• The task:
Which lines of the material contain the word "agent"? Show each one.

───

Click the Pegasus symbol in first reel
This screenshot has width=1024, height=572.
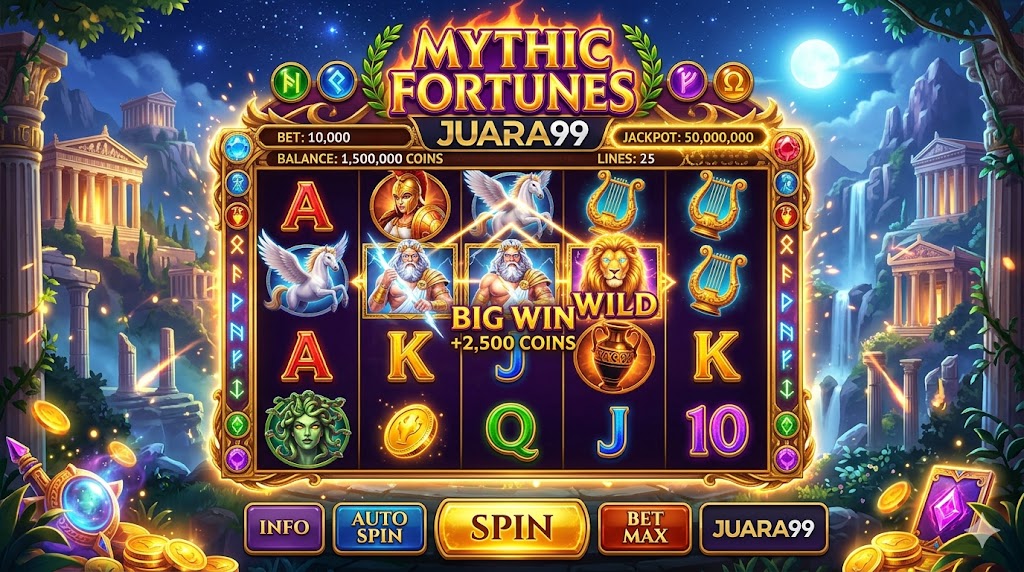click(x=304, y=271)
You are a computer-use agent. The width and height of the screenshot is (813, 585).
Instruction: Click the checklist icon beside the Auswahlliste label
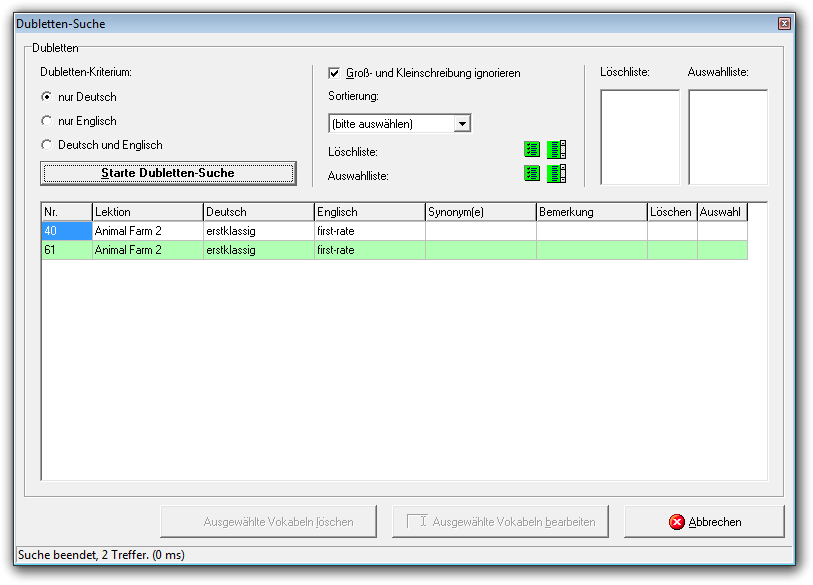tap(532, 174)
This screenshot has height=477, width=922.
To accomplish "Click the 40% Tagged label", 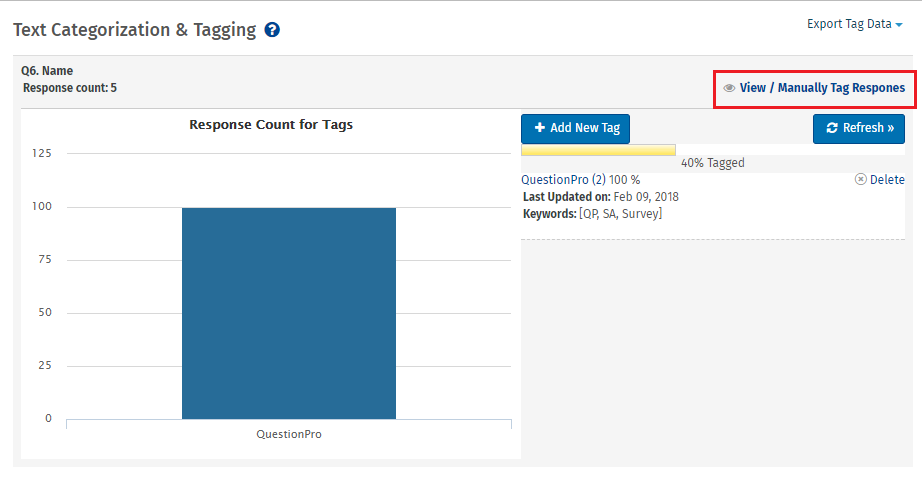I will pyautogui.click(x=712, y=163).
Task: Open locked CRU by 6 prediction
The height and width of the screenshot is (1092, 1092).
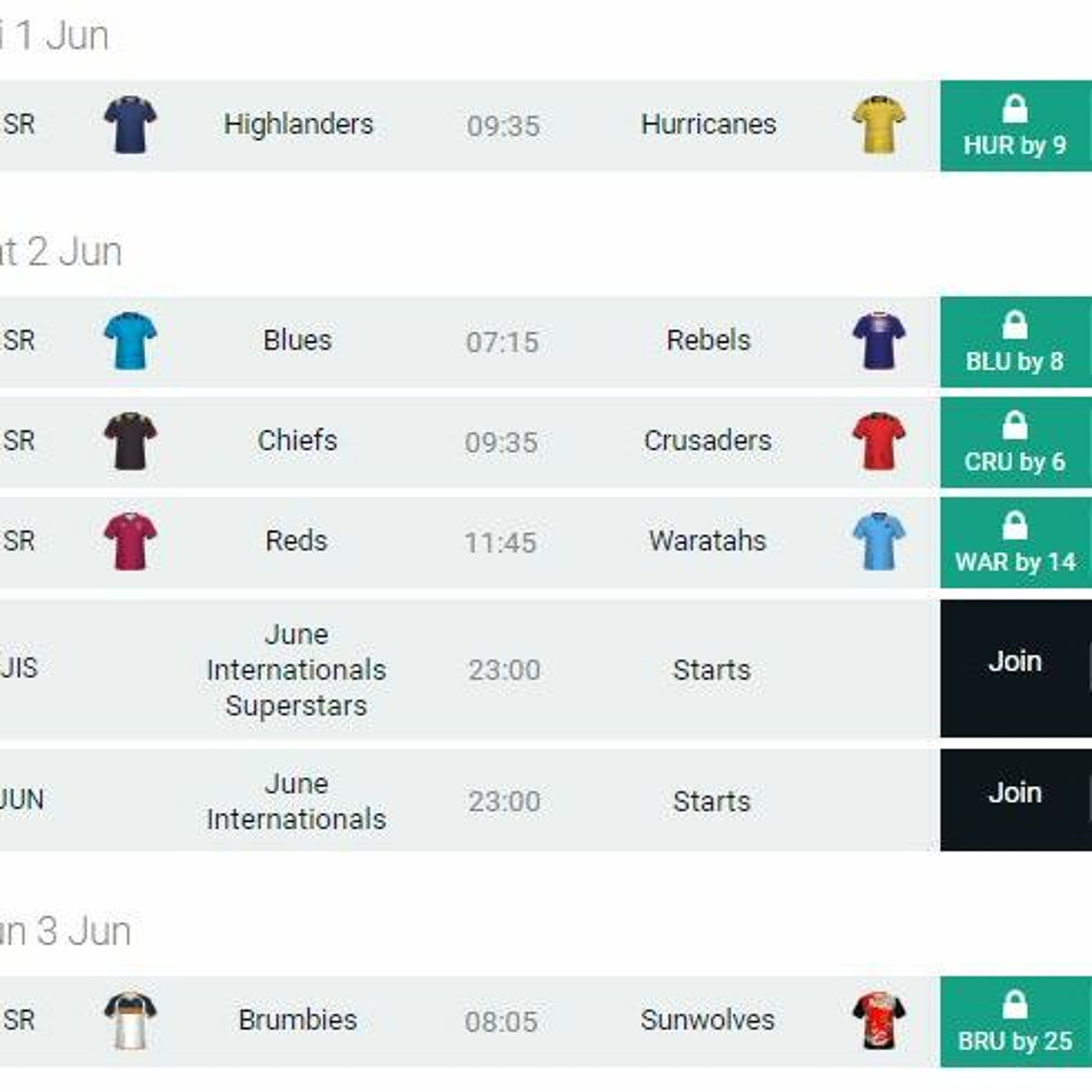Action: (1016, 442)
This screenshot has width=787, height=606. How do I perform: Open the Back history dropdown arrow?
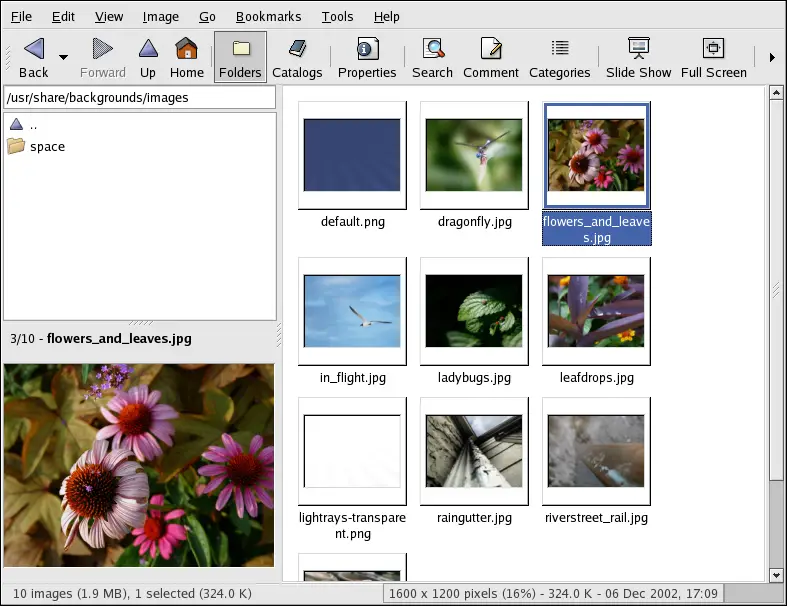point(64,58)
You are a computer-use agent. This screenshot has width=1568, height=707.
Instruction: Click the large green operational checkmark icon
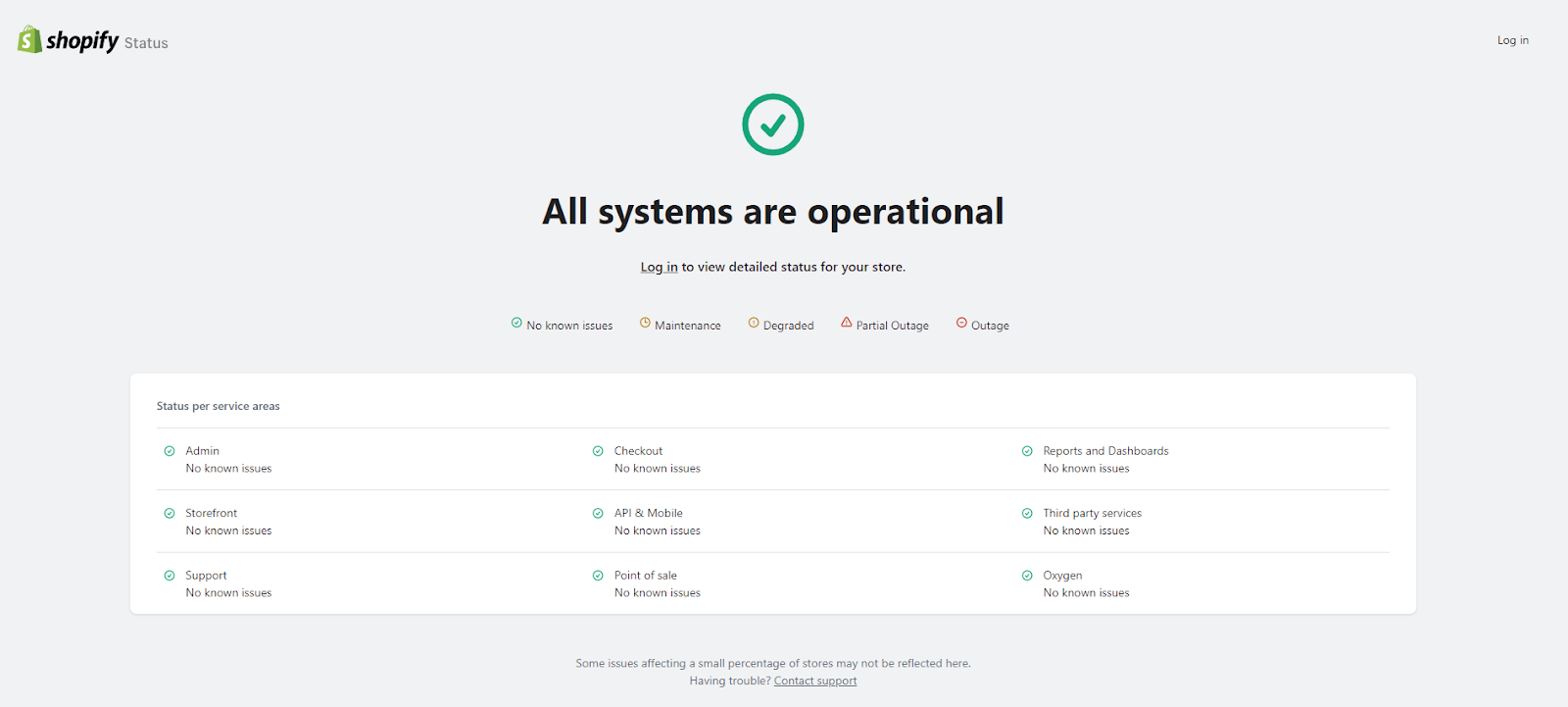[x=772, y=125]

───

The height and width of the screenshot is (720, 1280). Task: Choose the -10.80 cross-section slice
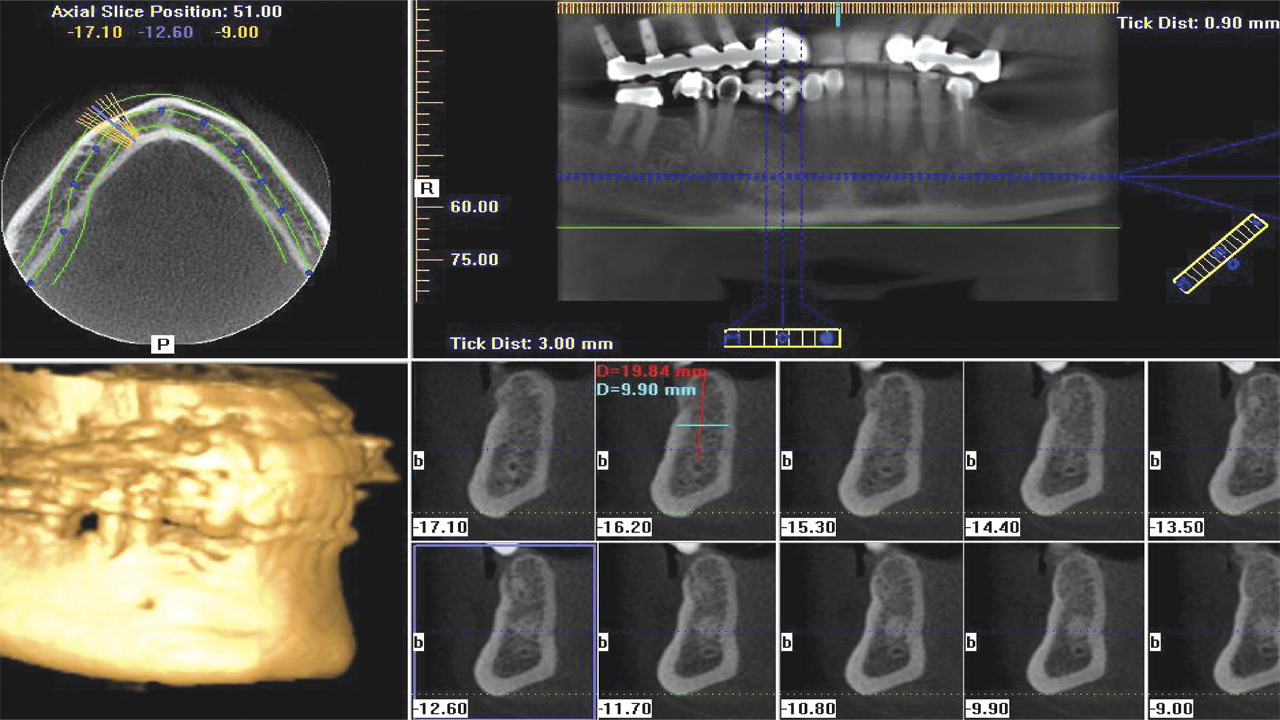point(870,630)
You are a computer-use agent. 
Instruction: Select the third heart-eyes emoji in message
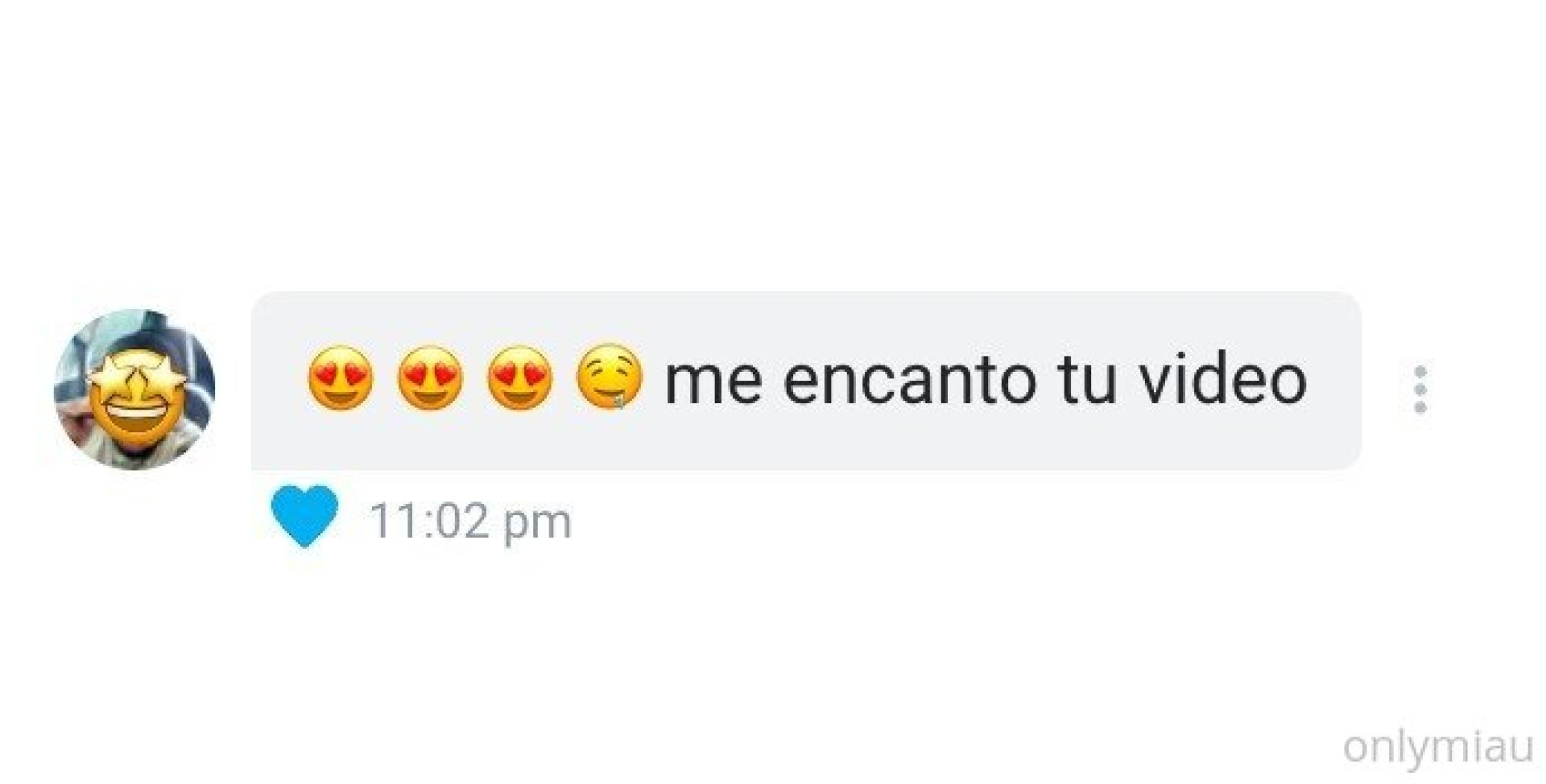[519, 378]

───

• Output for this exercise:
You are a computer-use agent. The width and height of the screenshot is (813, 585).
You are a computer-use agent. This screenshot has width=1568, height=707.
You are a computer-use agent. 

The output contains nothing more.